▶ WHAT IS REQUIRED:
Take the line containing "Given: Click the G1 Block Tables heading" and every line after it to the end of the records, and copy them exactly, leaving out pictures.

[Extracted records]
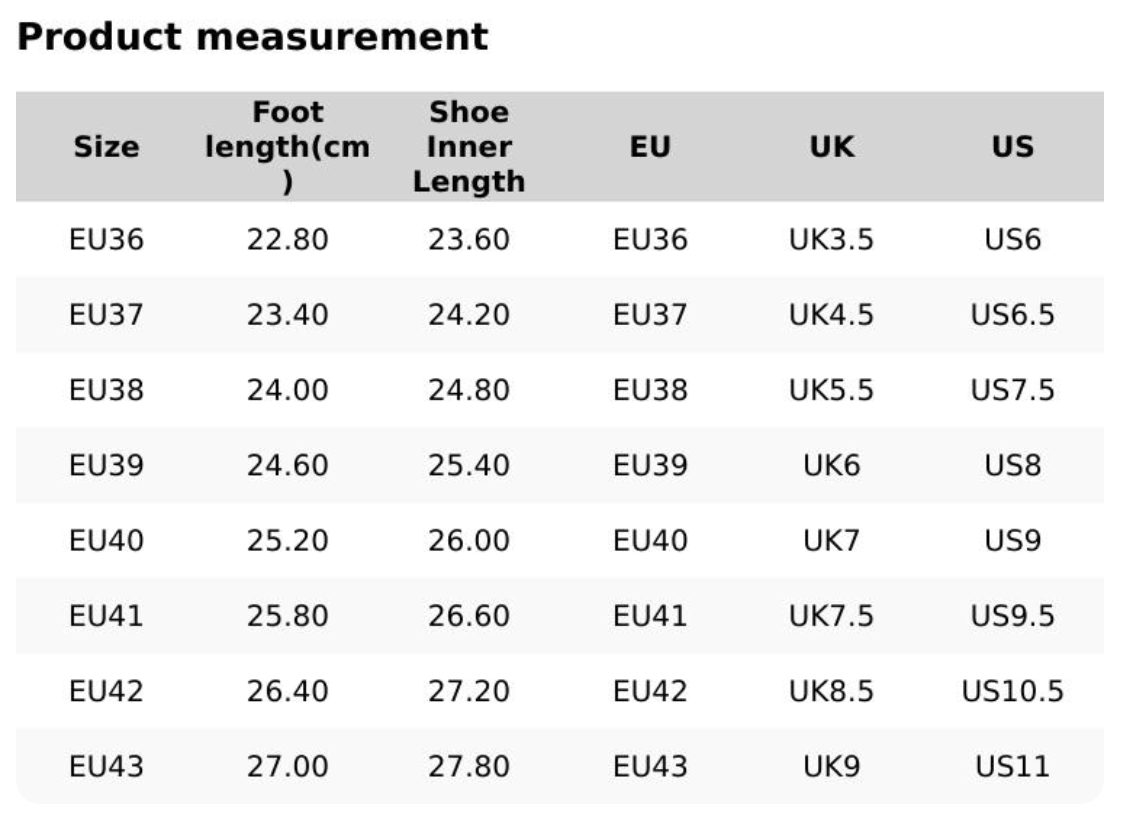This screenshot has width=1140, height=826.
Task: Click the UK9 cell
Action: (x=831, y=767)
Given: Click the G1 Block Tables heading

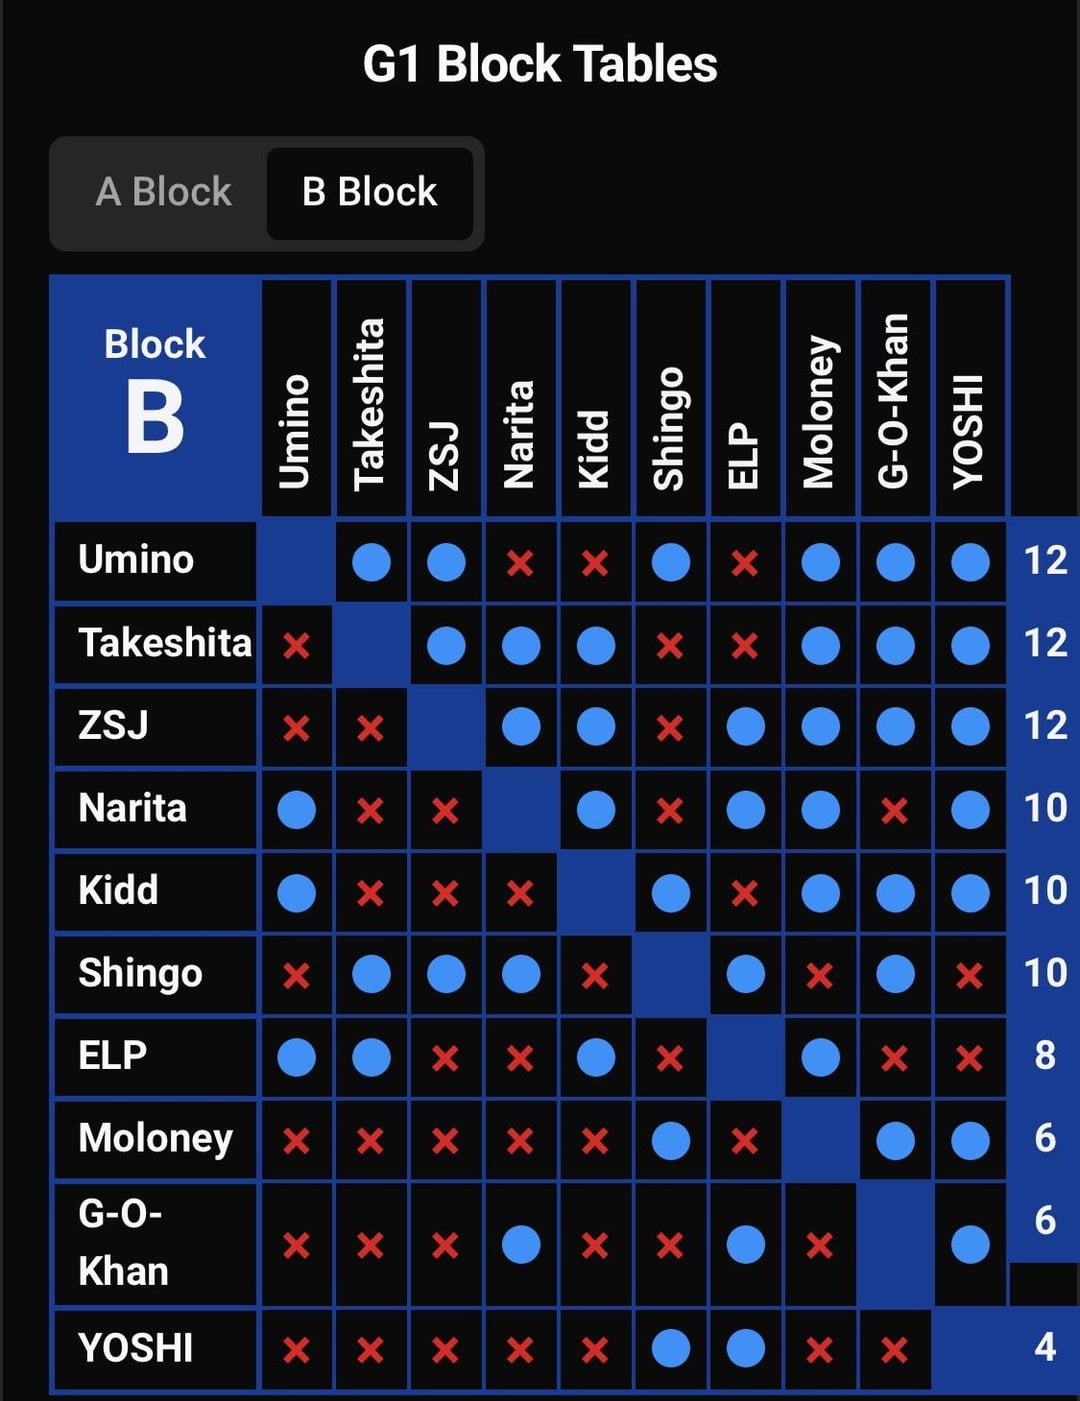Looking at the screenshot, I should pos(540,64).
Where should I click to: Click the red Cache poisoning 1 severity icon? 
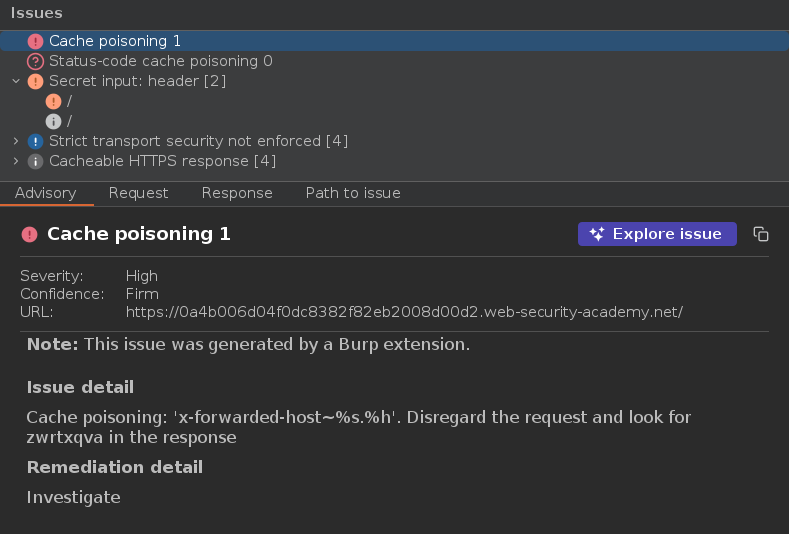click(36, 41)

▶ ANSWER SECTION:
Given: Click the G1 Block Tables heading

Looking at the screenshot, I should pos(540,64).
Where should I click to: Click the red Cache poisoning 1 severity icon? 
click(36, 41)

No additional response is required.